Admitting that my kids, now 16 and 19, don’t need me as much anymore is sometimes difficult. Sometimes it’s a relief, but when I’ve had to send them off for long stretches of time, I haven’t always handled it well. Now, after four tries with my oldest, I think I’m finally getting the hang of this letting go stuff. I guess the fourth time, not third, is a charm.
Last Saturday, I dropped my first born off at school in Vermont to start his sophomore year of college. Despite it being only his second year in college, it’s his fourth year away from us (he did two years of high school at a boarding school in CT). Needless to say, this routine is old hat for us.
Ironically though, even after two years away at boarding school, the college drop-off scene last year did not go well. You can read about it here, but long story short, I called him an asshole and left before his room was fully decorated. It wasn’t pretty.
The backstory to that post was that the days leading up to freshman drop-off were stressful. My son is not a planner and I am. [This is the crux of the problem, I know.] Despite my nagging all summer long, he left all the dorm shopping for the last minute. Because he still didn’t have a driver’s license at the time, his poor planning became my problem. Needless to say, I wasn’t nice about it.
Fast forward to this year, and at 19, he’s still not a good planner. But this time, his poor planning did not become my problem. I finally learned how to step back and step out. It’s his responsibility, not mine, and he’ll figure it out. [He finally got his driver’s license, so this made it easier, tbh.]
I will admit that quitting micromanaging cold turkey was hard. I started to get involved, making suggestions for what he should pack and how he should pack it, but I backed off when he told me he had it under control. Doubtful, I thought, but I got the memo. He can handle it — or he can’t and he’ll figure it out. They do have stores in Vermont, after all.
Friday night, he packed the car. I have no idea what he packed or how he packed it. All I know is that when we arrived on campus Saturday afternoon, a few “loose” items came tumbling out of the car when the doors were opened, which explained the empty bags and carriers left behind. At least nothing broke.

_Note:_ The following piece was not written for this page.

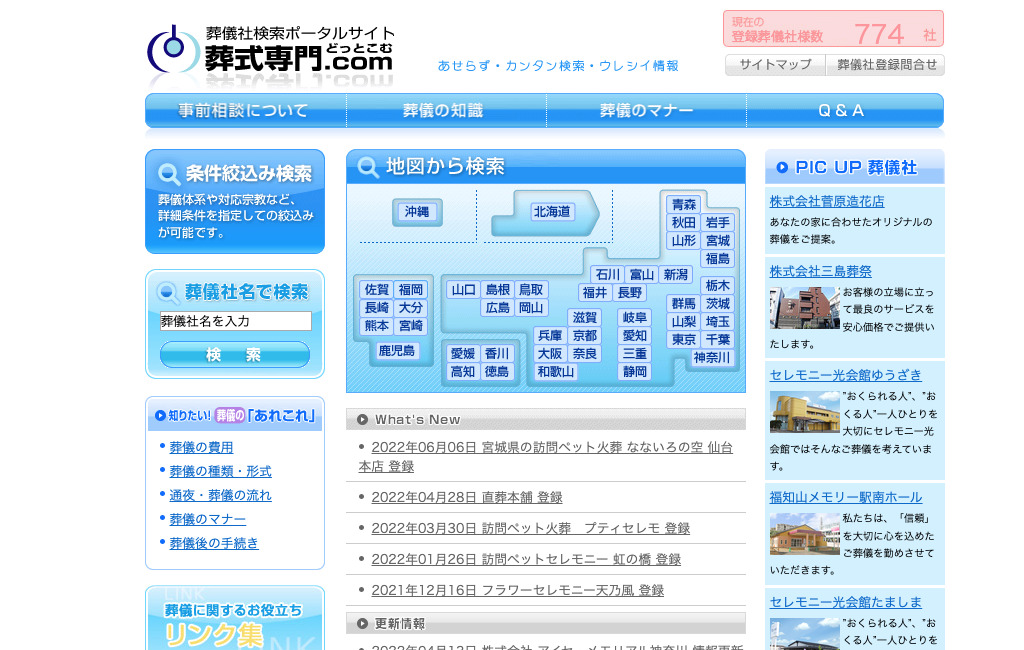Open the 事前相談について navigation tab
The height and width of the screenshot is (650, 1024).
244,111
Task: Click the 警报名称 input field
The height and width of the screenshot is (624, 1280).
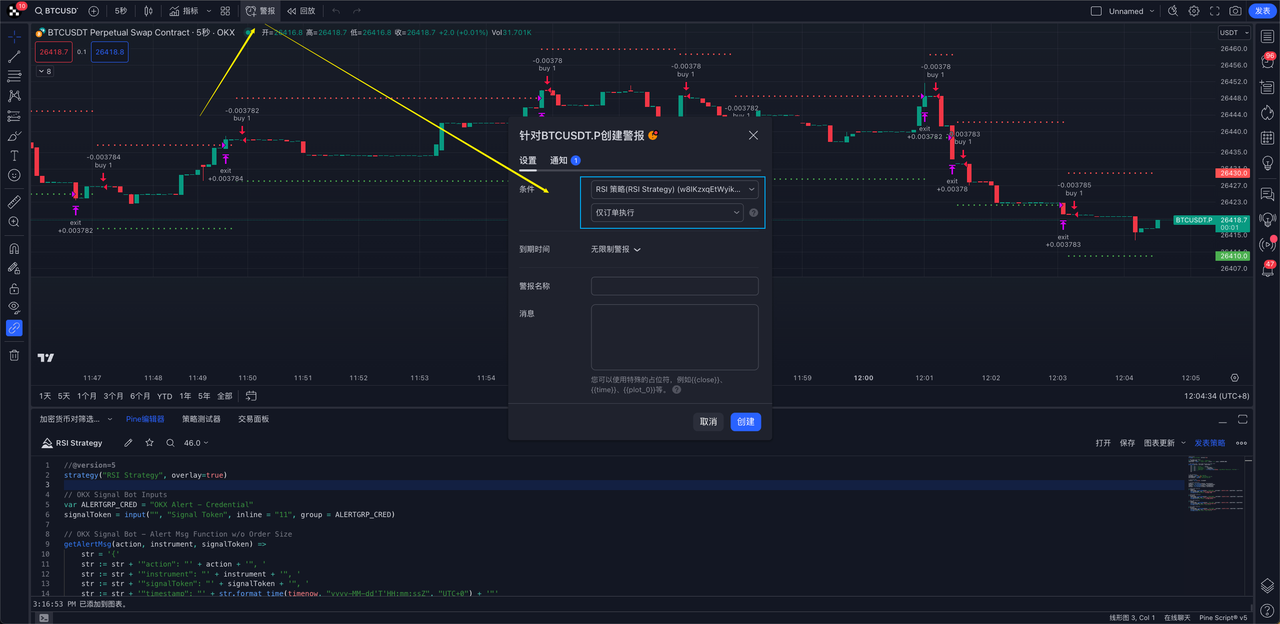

College move-in day as a sophomore is very different from freshman year. You’re on your own. No welcome committee. No directed parking. No throngs of co-eds descending upon your vehicle to whisk away your stuff. None of that. It’s a total free-for-all … or at least it felt that way.
Turns out, the university had sent all the necessary information to my son, but he didn’t opened his email all summer. Always resourceful, he texted his suitemates who were already on campus and moved in. Problem solved. No sweat off his back.
And more importantly, none off mine either. Learning from my hands-off approach to his packing, I stayed out of it. And guess what? He figured it out. Rather quickly, I might add.
When it came time to set up his room, I again stayed out of it. He did ask me to make his bed, but other than that, he didn’t want my help. I’m sure he still has clothes in duffle bags and shoes in boxes, but he’ll figure it out. After all, it’s his room, not mine. As long as it doesn’t bother his roommate, it’s all good.
College is about growth and learning, but I think I’m learning and growing just as much as he is. Recognizing that my manchild doesn’t need my help — or opinion — all the time, and acting as such, is a huge deal for me. Even bigger is that I’m not taking his attitude personally. I wasn’t sad or hurt that he didn’t want my help. I was proud. Proud of how he’s growing up and taking charge. [Note: I’m not proud of his decorating style, but if he likes to keep things simple with just a few posters and LED lights, who am I to judge?]
It’s only been three days and I definitely miss him. I’m prepared for a few missteps along his journey, but I really am proud of how he’s maturing. He’s kind, helpful, loyal, and compassionate. What more can a mother ask for, other than weekly FaceTime calls and regular texts saying how much he loves me?! [Note to kids: Photos, like this one H sent me on Monday from his first class of the year, are good, too.]